++++ Entries shown

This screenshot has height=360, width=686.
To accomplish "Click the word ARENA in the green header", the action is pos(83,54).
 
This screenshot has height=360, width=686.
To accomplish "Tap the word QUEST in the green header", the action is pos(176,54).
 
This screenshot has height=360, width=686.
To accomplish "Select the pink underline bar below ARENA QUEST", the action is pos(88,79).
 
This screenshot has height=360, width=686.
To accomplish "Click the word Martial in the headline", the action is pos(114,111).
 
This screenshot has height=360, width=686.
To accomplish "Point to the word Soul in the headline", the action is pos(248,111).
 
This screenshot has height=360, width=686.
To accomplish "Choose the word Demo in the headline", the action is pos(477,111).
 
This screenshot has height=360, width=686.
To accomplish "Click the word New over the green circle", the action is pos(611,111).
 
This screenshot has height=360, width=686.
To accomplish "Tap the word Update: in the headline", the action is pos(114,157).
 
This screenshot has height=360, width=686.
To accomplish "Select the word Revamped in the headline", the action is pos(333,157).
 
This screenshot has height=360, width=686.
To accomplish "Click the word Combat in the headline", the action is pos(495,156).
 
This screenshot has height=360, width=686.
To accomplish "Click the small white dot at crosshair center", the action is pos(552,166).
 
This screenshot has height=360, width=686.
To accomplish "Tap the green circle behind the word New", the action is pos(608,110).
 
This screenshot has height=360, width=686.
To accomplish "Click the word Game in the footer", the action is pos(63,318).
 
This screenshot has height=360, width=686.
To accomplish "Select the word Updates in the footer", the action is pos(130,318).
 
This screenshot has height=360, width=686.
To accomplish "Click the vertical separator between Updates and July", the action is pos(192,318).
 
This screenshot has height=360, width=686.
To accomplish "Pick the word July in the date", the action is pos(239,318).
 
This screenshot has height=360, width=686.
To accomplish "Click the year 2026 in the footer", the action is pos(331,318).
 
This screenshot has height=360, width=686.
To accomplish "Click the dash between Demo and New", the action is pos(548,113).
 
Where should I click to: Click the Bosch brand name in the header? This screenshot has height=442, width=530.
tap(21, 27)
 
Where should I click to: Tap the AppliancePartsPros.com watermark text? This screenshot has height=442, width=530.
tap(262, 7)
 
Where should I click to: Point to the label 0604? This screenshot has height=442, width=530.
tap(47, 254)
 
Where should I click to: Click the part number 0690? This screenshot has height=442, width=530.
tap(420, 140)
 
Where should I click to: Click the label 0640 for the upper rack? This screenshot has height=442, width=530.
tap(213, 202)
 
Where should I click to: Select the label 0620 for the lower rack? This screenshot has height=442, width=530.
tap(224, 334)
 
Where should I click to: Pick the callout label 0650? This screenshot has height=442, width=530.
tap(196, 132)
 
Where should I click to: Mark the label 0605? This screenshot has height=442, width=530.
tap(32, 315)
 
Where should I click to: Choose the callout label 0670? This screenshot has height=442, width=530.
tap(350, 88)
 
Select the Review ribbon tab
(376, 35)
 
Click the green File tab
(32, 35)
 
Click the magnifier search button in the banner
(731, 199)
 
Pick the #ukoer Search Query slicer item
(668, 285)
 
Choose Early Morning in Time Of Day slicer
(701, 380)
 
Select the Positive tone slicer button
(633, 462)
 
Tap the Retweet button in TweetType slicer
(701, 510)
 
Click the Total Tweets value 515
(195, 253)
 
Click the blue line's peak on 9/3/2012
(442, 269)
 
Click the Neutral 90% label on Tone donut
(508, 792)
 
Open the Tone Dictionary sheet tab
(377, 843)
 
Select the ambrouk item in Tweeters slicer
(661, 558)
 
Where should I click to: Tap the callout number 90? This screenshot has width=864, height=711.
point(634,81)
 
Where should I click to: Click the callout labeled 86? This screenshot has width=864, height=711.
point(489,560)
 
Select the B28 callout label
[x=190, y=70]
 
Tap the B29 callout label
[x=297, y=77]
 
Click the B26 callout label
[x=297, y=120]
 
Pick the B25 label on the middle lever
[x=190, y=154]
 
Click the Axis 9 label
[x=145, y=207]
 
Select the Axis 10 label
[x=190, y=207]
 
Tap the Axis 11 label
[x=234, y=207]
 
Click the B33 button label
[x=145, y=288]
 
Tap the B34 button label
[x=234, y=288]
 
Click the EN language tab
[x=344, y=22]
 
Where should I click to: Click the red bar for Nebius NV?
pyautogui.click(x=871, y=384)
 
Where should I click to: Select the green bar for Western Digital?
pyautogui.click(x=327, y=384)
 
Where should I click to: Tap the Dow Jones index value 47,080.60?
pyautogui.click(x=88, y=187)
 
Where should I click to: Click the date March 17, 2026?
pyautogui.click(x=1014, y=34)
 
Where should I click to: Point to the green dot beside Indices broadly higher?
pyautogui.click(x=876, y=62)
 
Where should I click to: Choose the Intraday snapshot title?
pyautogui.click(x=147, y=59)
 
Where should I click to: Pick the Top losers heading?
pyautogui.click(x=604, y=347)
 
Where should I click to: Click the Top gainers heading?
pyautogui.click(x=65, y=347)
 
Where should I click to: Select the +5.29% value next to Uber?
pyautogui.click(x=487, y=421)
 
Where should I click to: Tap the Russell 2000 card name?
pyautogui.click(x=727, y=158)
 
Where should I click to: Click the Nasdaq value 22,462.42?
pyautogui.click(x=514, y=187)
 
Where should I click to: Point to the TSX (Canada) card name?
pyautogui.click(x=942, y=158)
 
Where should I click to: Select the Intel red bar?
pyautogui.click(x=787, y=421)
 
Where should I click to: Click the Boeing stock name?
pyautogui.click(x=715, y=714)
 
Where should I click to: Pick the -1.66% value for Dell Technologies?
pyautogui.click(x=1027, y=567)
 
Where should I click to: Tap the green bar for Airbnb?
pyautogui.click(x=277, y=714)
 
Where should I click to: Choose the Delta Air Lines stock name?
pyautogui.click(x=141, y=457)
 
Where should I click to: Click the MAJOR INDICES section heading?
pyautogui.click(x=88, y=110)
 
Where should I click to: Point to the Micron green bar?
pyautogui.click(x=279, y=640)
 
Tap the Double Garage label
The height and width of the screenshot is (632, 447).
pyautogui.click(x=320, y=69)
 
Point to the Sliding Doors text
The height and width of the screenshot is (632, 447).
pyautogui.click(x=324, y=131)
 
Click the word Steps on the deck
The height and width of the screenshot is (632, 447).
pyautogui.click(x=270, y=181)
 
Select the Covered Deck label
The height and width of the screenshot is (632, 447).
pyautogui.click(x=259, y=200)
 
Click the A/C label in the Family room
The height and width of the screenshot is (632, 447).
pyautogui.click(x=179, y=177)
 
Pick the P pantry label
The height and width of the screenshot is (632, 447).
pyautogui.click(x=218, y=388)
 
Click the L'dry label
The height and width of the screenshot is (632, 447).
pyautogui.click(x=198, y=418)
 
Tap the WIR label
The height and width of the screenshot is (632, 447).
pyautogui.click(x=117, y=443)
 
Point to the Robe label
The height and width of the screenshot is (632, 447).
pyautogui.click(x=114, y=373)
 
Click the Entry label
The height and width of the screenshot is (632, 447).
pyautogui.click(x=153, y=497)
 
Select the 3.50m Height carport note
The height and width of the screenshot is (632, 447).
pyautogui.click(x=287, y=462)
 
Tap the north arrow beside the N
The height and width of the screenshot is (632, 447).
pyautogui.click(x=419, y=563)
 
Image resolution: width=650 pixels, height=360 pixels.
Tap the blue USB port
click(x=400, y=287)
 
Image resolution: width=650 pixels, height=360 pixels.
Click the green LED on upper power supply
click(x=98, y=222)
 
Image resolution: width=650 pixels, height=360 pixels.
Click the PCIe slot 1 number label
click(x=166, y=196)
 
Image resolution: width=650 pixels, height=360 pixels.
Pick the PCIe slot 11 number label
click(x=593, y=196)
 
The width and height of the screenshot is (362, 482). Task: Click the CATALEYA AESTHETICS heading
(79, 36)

++++++++

Directive | Copy out every one of the lines above word for word.

Problem solution |
This screenshot has height=360, width=686.
To accomplish "Click the word ARENA in the green header", the action is pos(83,54).
 
This screenshot has height=360, width=686.
To accomplish "Tap the word QUEST in the green header", the action is pos(176,54).
 
This screenshot has height=360, width=686.
To accomplish "Select the pink underline bar below ARENA QUEST", the action is pos(88,79).
 
This screenshot has height=360, width=686.
To accomplish "Click the word Martial in the headline", the action is pos(114,111).
 
This screenshot has height=360, width=686.
To accomplish "Point to the word Soul in the headline", the action is pos(248,111).
 
This screenshot has height=360, width=686.
To accomplish "Choose the word Demo in the headline", the action is pos(477,111).
 
This screenshot has height=360, width=686.
To accomplish "Click the word New over the green circle", the action is pos(611,111).
 
This screenshot has height=360, width=686.
To accomplish "Tap the word Update: in the headline", the action is pos(114,157).
 
This screenshot has height=360, width=686.
To accomplish "Select the word Revamped in the headline", the action is pos(333,157).
 
This screenshot has height=360, width=686.
To accomplish "Click the word Combat in the headline", the action is pos(495,156).
 
This screenshot has height=360, width=686.
To accomplish "Click the small white dot at crosshair center", the action is pos(552,166).
 
This screenshot has height=360, width=686.
To accomplish "Tap the green circle behind the word New", the action is pos(608,110).
 
This screenshot has height=360, width=686.
To accomplish "Click the word Game in the footer", the action is pos(63,318).
 
This screenshot has height=360, width=686.
To accomplish "Select the word Updates in the footer", the action is pos(130,318).
 
This screenshot has height=360, width=686.
To accomplish "Click the vertical separator between Updates and July", the action is pos(192,318).
 
This screenshot has height=360, width=686.
To accomplish "Pick the word July in the date", the action is pos(239,318).
 
This screenshot has height=360, width=686.
To accomplish "Click the year 2026 in the footer", the action is pos(331,318).
 
This screenshot has height=360, width=686.
To accomplish "Click the dash between Demo and New", the action is pos(548,113).
 
Where should I click to: Click the Bosch brand name in the header? This screenshot has height=442, width=530.
tap(21, 27)
 
Where should I click to: Tap the AppliancePartsPros.com watermark text? This screenshot has height=442, width=530.
tap(262, 7)
 
Where should I click to: Point to the label 0604? This screenshot has height=442, width=530.
tap(47, 254)
 
Where should I click to: Click the part number 0690? This screenshot has height=442, width=530.
tap(420, 140)
 
Where should I click to: Click the label 0640 for the upper rack? This screenshot has height=442, width=530.
tap(213, 202)
 
Where should I click to: Select the label 0620 for the lower rack? This screenshot has height=442, width=530.
tap(224, 334)
 
Where should I click to: Pick the callout label 0650? This screenshot has height=442, width=530.
tap(196, 132)
 
Where should I click to: Mark the label 0605? This screenshot has height=442, width=530.
tap(32, 315)
 
Where should I click to: Choose the callout label 0670? This screenshot has height=442, width=530.
tap(350, 88)
 
Select the Review ribbon tab
(376, 35)
 
Click the green File tab
(32, 35)
 
Click the magnifier search button in the banner
(731, 199)
 
Pick the #ukoer Search Query slicer item
(668, 285)
 
Choose Early Morning in Time Of Day slicer
(701, 380)
 
Select the Positive tone slicer button
(633, 462)
 
Tap the Retweet button in TweetType slicer
(701, 510)
 
Click the Total Tweets value 515
(195, 253)
 
Click the blue line's peak on 9/3/2012
(442, 269)
 
Click the Neutral 90% label on Tone donut
(508, 792)
 
Open the Tone Dictionary sheet tab
(377, 843)
 
Select the ambrouk item in Tweeters slicer
(661, 558)
 
Where should I click to: Tap the callout number 90? This screenshot has width=864, height=711.
point(634,81)
 
Where should I click to: Click the callout labeled 86? This screenshot has width=864, height=711.
point(489,560)
 
Select the B28 callout label
[x=190, y=70]
 
Tap the B29 callout label
[x=297, y=77]
 
Click the B26 callout label
[x=297, y=120]
 
Pick the B25 label on the middle lever
[x=190, y=154]
 
Click the Axis 9 label
[x=145, y=207]
 
Select the Axis 10 label
[x=190, y=207]
 
Tap the Axis 11 label
[x=234, y=207]
 
Click the B33 button label
[x=145, y=288]
 
Tap the B34 button label
[x=234, y=288]
 
Click the EN language tab
[x=344, y=22]
 
Where should I click to: Click the red bar for Nebius NV?
pyautogui.click(x=871, y=384)
 
Where should I click to: Select the green bar for Western Digital?
pyautogui.click(x=327, y=384)
 
Where should I click to: Tap the Dow Jones index value 47,080.60?
pyautogui.click(x=88, y=187)
 
Where should I click to: Click the date March 17, 2026?
pyautogui.click(x=1014, y=34)
 
Where should I click to: Point to the green dot beside Indices broadly higher?
pyautogui.click(x=876, y=62)
 
Where should I click to: Choose the Intraday snapshot title?
pyautogui.click(x=147, y=59)
 
Where should I click to: Pick the Top losers heading?
pyautogui.click(x=604, y=347)
 
Where should I click to: Click the Top gainers heading?
pyautogui.click(x=65, y=347)
 
Where should I click to: Select the +5.29% value next to Uber?
pyautogui.click(x=487, y=421)
 
Where should I click to: Tap the Russell 2000 card name?
pyautogui.click(x=727, y=158)
 
Where should I click to: Click the Nasdaq value 22,462.42?
pyautogui.click(x=514, y=187)
 
Where should I click to: Point to the TSX (Canada) card name?
pyautogui.click(x=942, y=158)
 
Where should I click to: Select the Intel red bar?
pyautogui.click(x=787, y=421)
 
Where should I click to: Click the Boeing stock name?
pyautogui.click(x=715, y=714)
 
Where should I click to: Pick the -1.66% value for Dell Technologies?
pyautogui.click(x=1027, y=567)
 
Where should I click to: Tap the green bar for Airbnb?
pyautogui.click(x=277, y=714)
 
Where should I click to: Choose the Delta Air Lines stock name?
pyautogui.click(x=141, y=457)
 
Where should I click to: Click the MAJOR INDICES section heading?
pyautogui.click(x=88, y=110)
 
Where should I click to: Point to the Micron green bar?
pyautogui.click(x=279, y=640)
 
Tap the Double Garage label
The height and width of the screenshot is (632, 447).
pyautogui.click(x=320, y=69)
 
Point to the Sliding Doors text
The height and width of the screenshot is (632, 447).
pyautogui.click(x=324, y=131)
 
Click the word Steps on the deck
The height and width of the screenshot is (632, 447).
pyautogui.click(x=270, y=181)
 
Select the Covered Deck label
The height and width of the screenshot is (632, 447).
pyautogui.click(x=259, y=200)
 
Click the A/C label in the Family room
The height and width of the screenshot is (632, 447).
pyautogui.click(x=179, y=177)
 
Pick the P pantry label
The height and width of the screenshot is (632, 447).
pyautogui.click(x=218, y=388)
 
Click the L'dry label
The height and width of the screenshot is (632, 447).
pyautogui.click(x=198, y=418)
 
Tap the WIR label
The height and width of the screenshot is (632, 447).
pyautogui.click(x=117, y=443)
 
Point to the Robe label
The height and width of the screenshot is (632, 447).
pyautogui.click(x=114, y=373)
 
Click the Entry label
The height and width of the screenshot is (632, 447).
pyautogui.click(x=153, y=497)
 
Select the 3.50m Height carport note
The height and width of the screenshot is (632, 447).
pyautogui.click(x=287, y=462)
 
Tap the north arrow beside the N
The height and width of the screenshot is (632, 447).
pyautogui.click(x=419, y=563)
 
Image resolution: width=650 pixels, height=360 pixels.
Tap the blue USB port
click(x=400, y=287)
 
Image resolution: width=650 pixels, height=360 pixels.
Click the green LED on upper power supply
click(x=98, y=222)
 
Image resolution: width=650 pixels, height=360 pixels.
Click the PCIe slot 1 number label
click(x=166, y=196)
 
Image resolution: width=650 pixels, height=360 pixels.
Pick the PCIe slot 11 number label
click(x=593, y=196)
 
The width and height of the screenshot is (362, 482). Task: Click the CATALEYA AESTHETICS heading
(79, 36)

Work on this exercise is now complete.